• **Task instructions**
Format the rows from the line containing "Image resolution: width=258" through the end of the rows as a two-column CSV with the headers instruction and click_point. Give one CSV line per row, with the row's text and its answer each in a single quoted field and line breaks replaced by spaces, and leave the pictures out.

==================================================

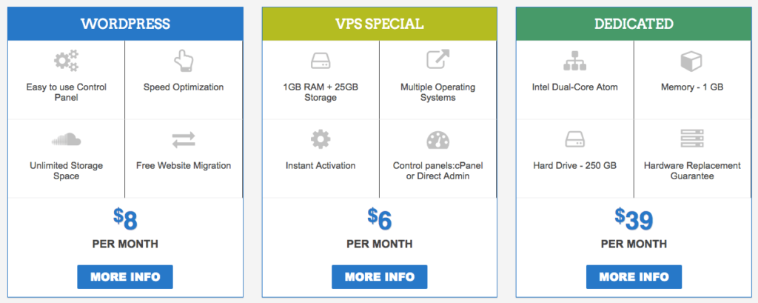The image size is (758, 303).
Task: Click the drive icon above 1GB RAM + 25GB Storage
Action: [321, 61]
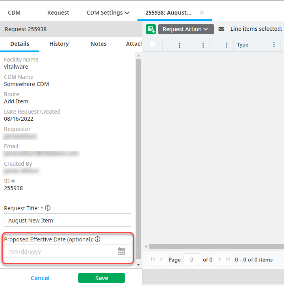Switch to the History tab
The image size is (284, 286).
[x=59, y=44]
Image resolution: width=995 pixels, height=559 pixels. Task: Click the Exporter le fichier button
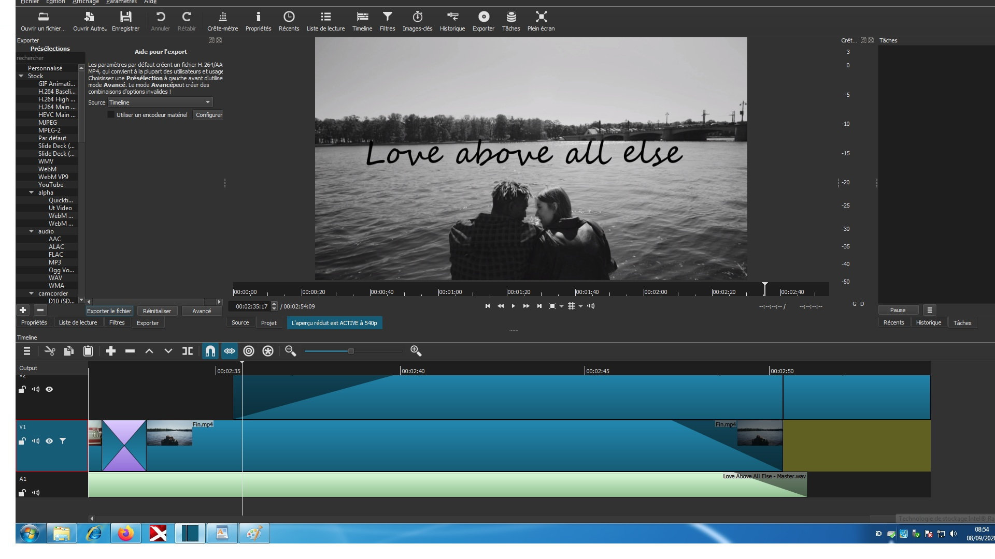click(x=109, y=311)
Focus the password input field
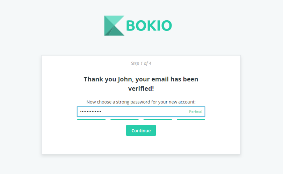The image size is (283, 174). (x=141, y=111)
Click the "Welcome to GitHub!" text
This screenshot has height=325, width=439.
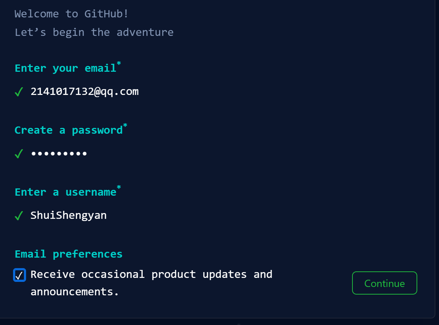71,14
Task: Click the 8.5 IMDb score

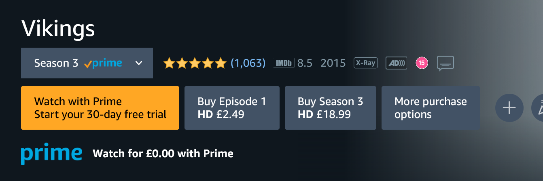Action: point(305,63)
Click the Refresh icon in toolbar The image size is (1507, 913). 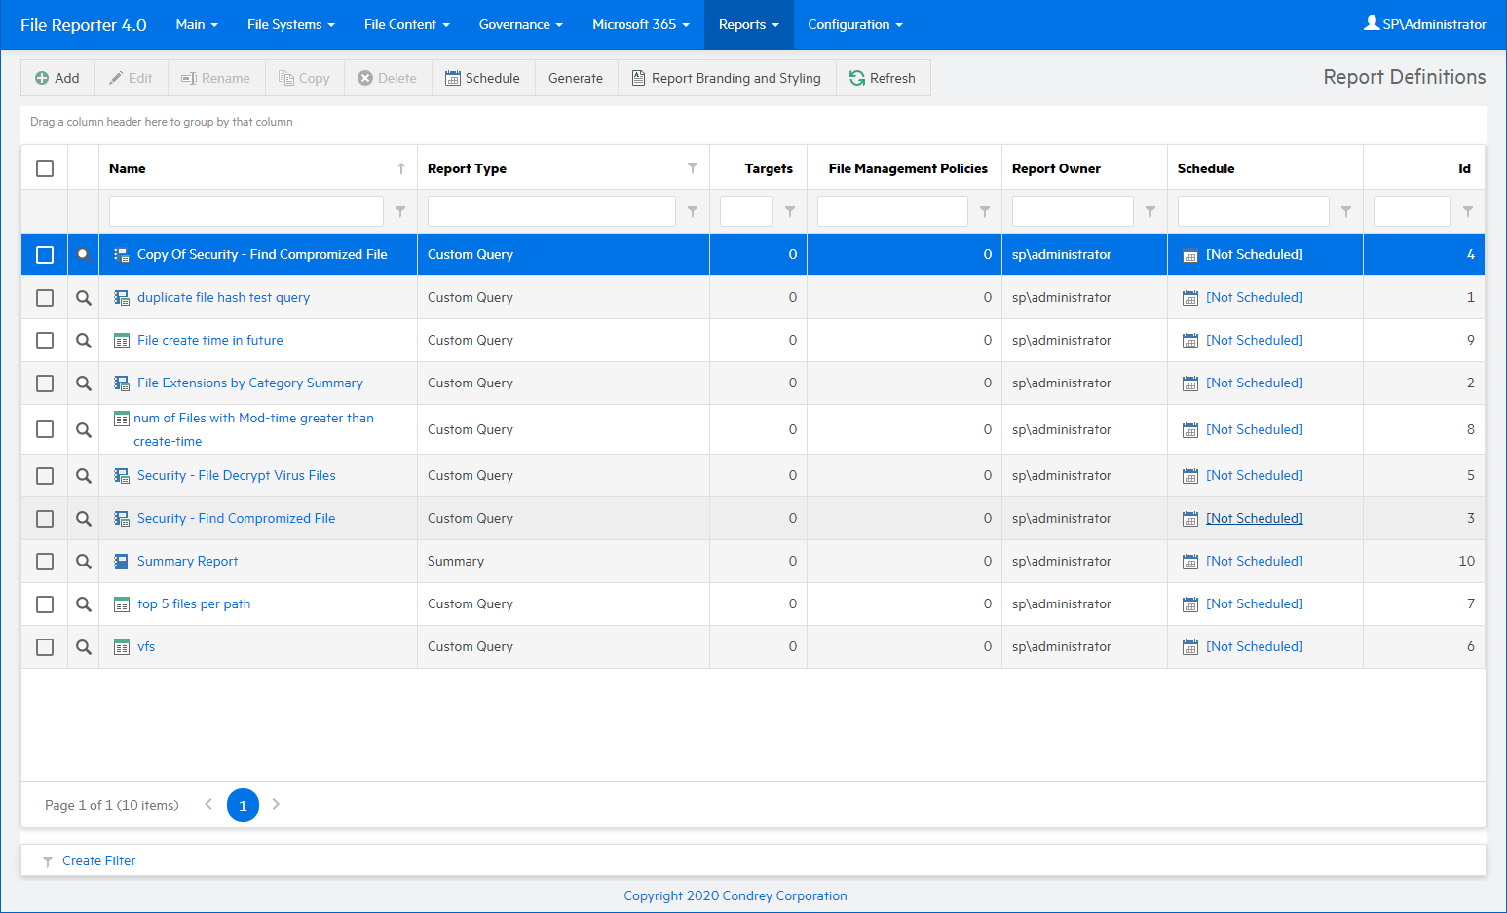click(857, 78)
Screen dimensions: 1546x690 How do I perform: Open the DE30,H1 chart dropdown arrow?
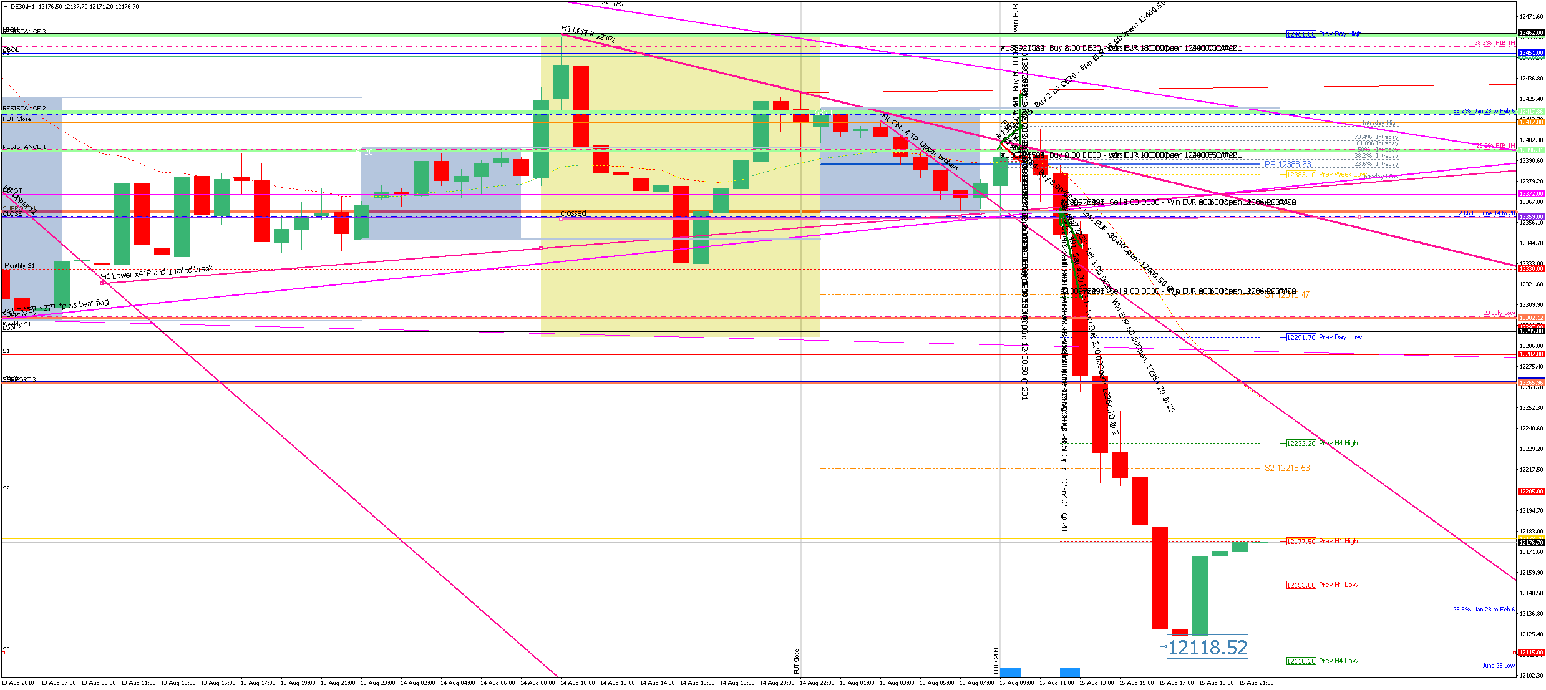pyautogui.click(x=6, y=7)
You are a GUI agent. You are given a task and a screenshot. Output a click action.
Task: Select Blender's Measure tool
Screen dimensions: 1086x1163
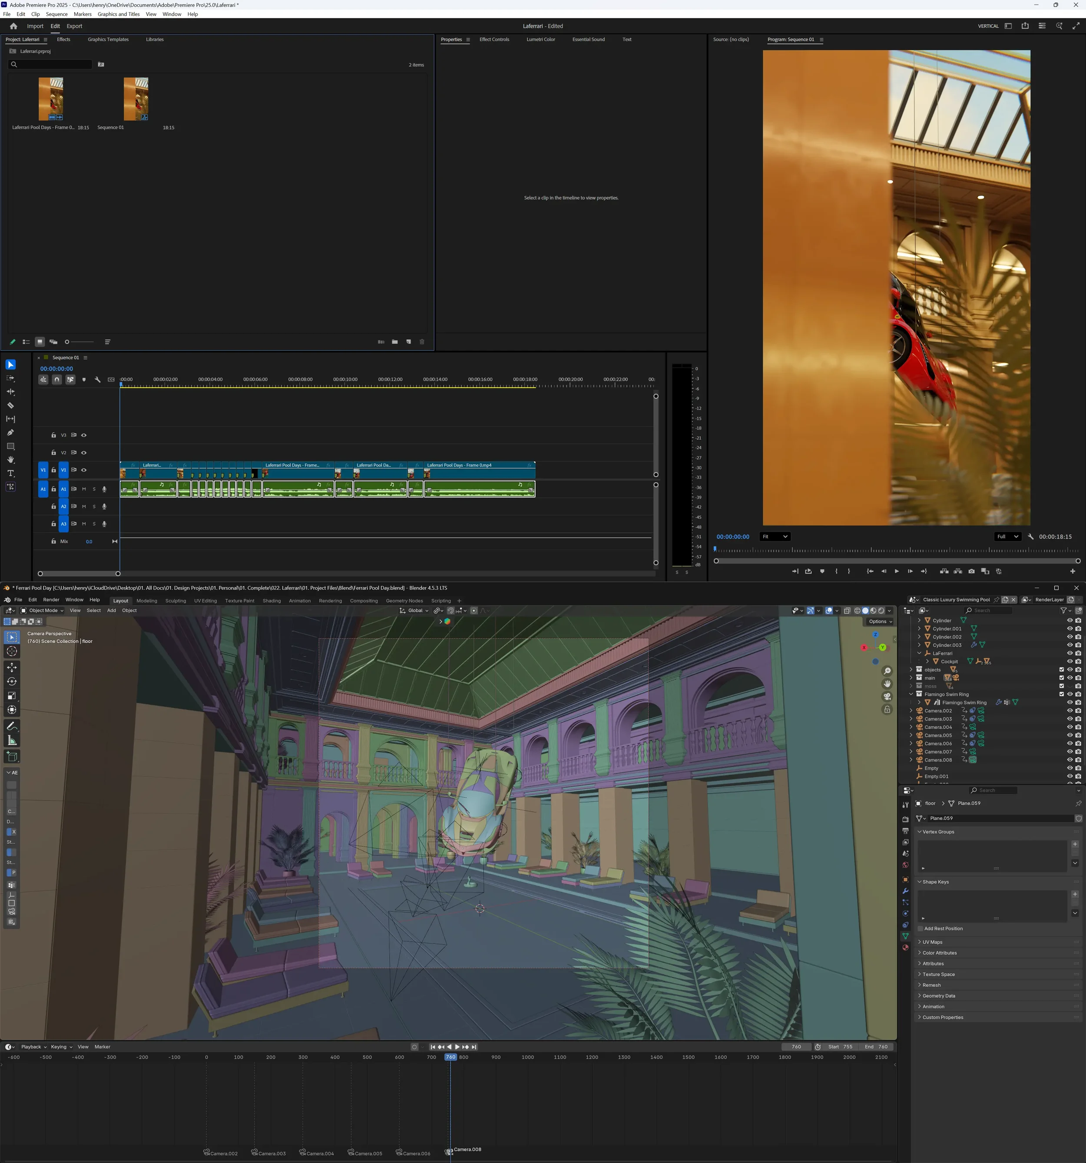pos(12,741)
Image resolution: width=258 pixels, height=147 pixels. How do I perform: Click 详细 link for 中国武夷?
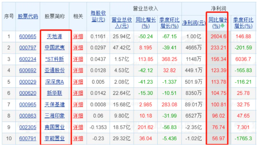click(x=78, y=48)
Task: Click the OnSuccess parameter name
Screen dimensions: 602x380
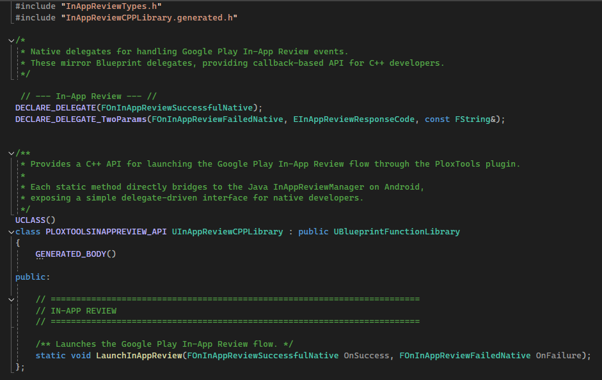Action: point(367,355)
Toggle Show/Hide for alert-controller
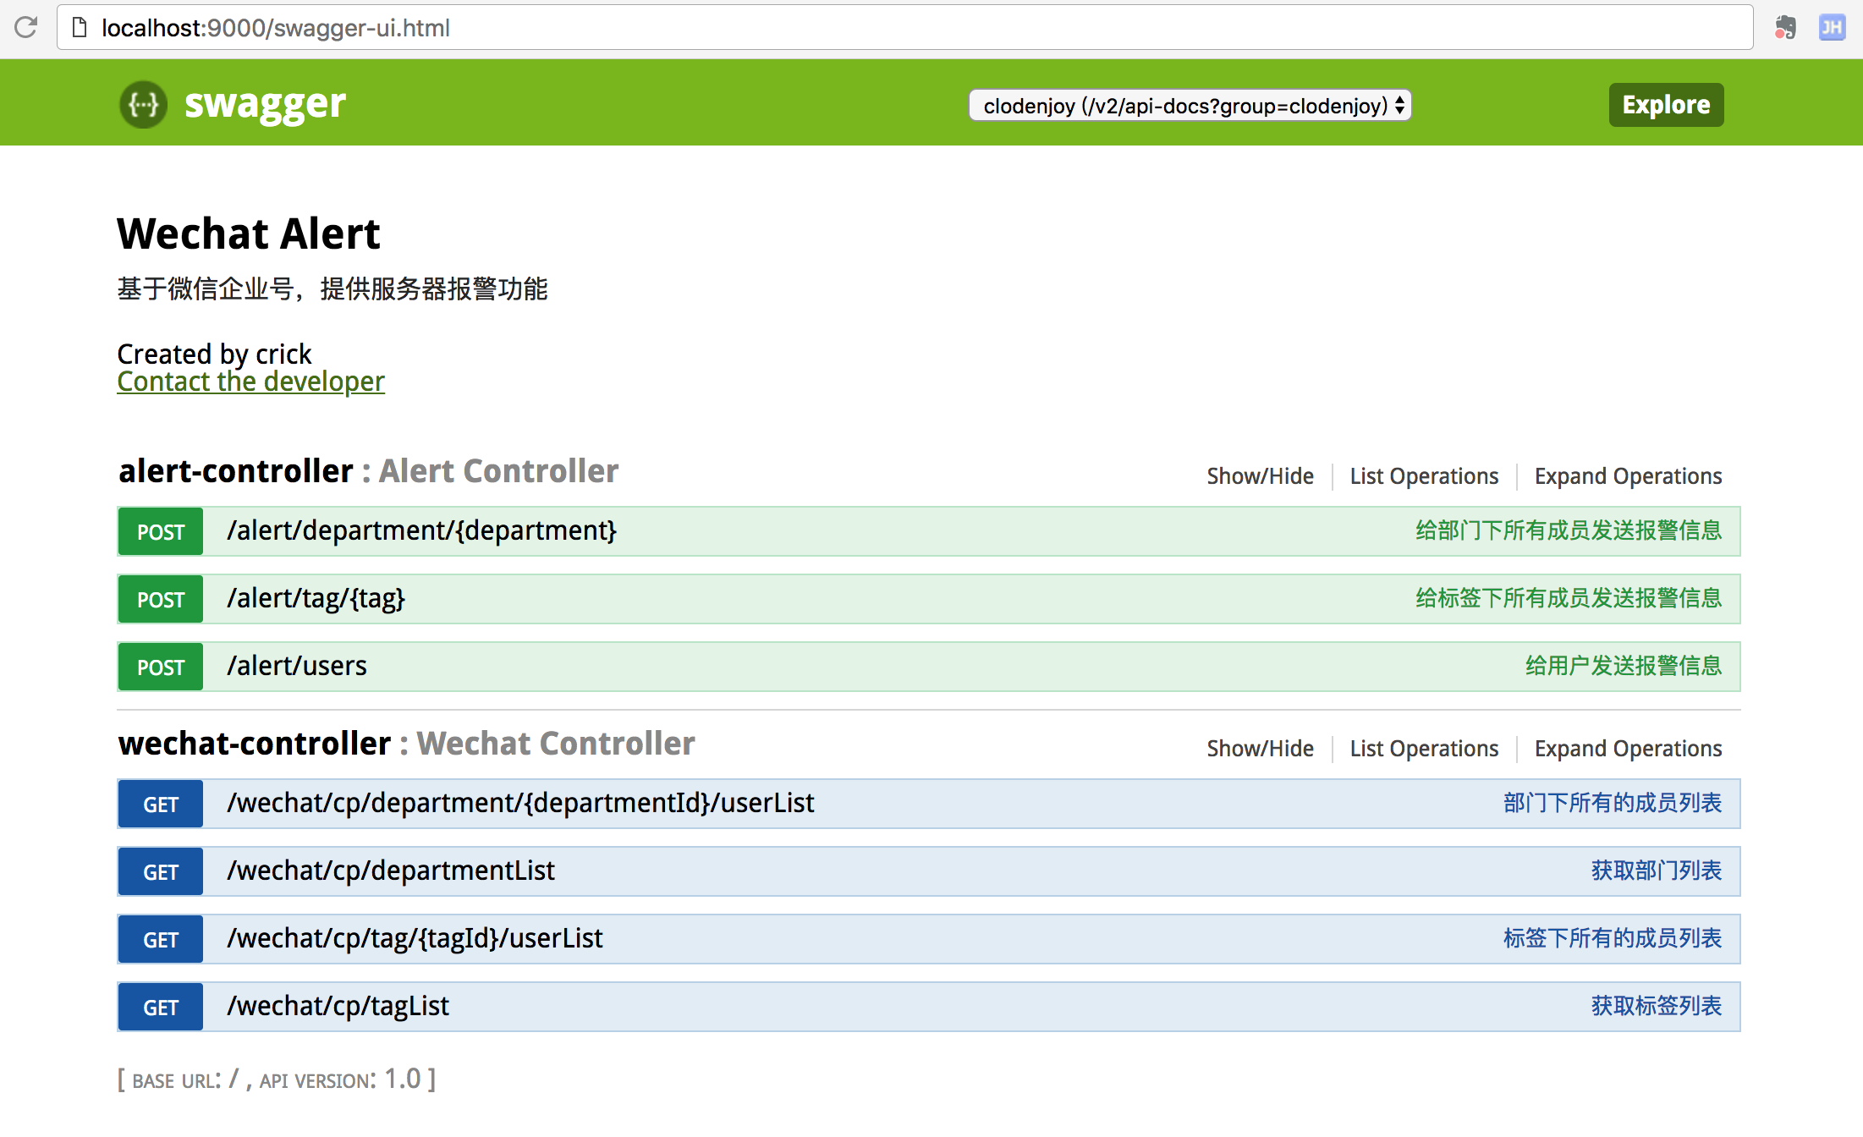Image resolution: width=1863 pixels, height=1137 pixels. click(x=1260, y=476)
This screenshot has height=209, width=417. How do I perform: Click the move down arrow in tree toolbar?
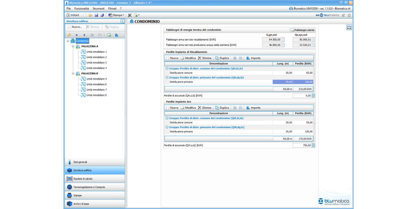point(84,35)
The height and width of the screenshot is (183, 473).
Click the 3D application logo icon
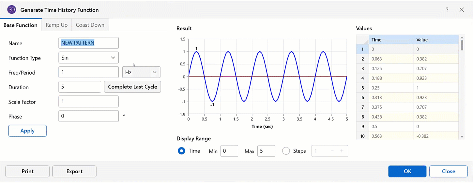12,10
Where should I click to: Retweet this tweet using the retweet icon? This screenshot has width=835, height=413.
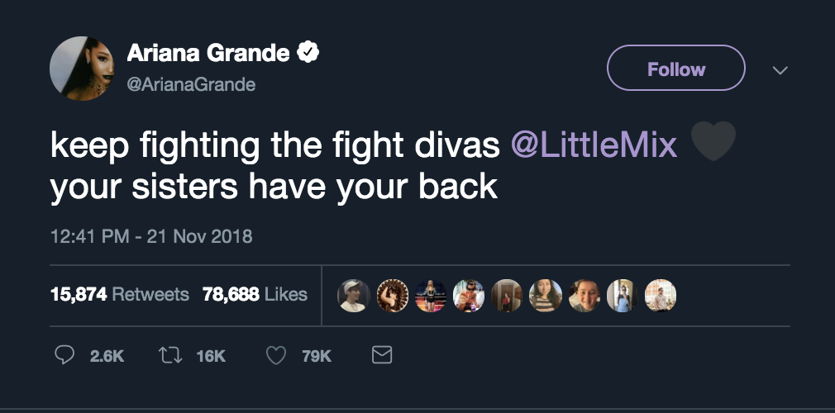coord(170,355)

==================================================

• **Complete output**
instruction,click_point
"Image resolution: width=258 pixels, height=147 pixels. How do I perform: Click 详细 link for 中国武夷?","click(x=78, y=48)"
"Task: Click the OnSuccess parameter name Screen dimensions: 602x380","Action: point(367,355)"
"Toggle Show/Hide for alert-controller","Image resolution: width=1863 pixels, height=1137 pixels. click(x=1260, y=476)"
"This screenshot has height=209, width=417. How do I perform: Click the move down arrow in tree toolbar?","point(84,35)"
"The height and width of the screenshot is (183, 473). Click the 3D application logo icon","12,10"
"Where should I click to: Retweet this tweet using the retweet icon? This screenshot has width=835, height=413.","coord(170,355)"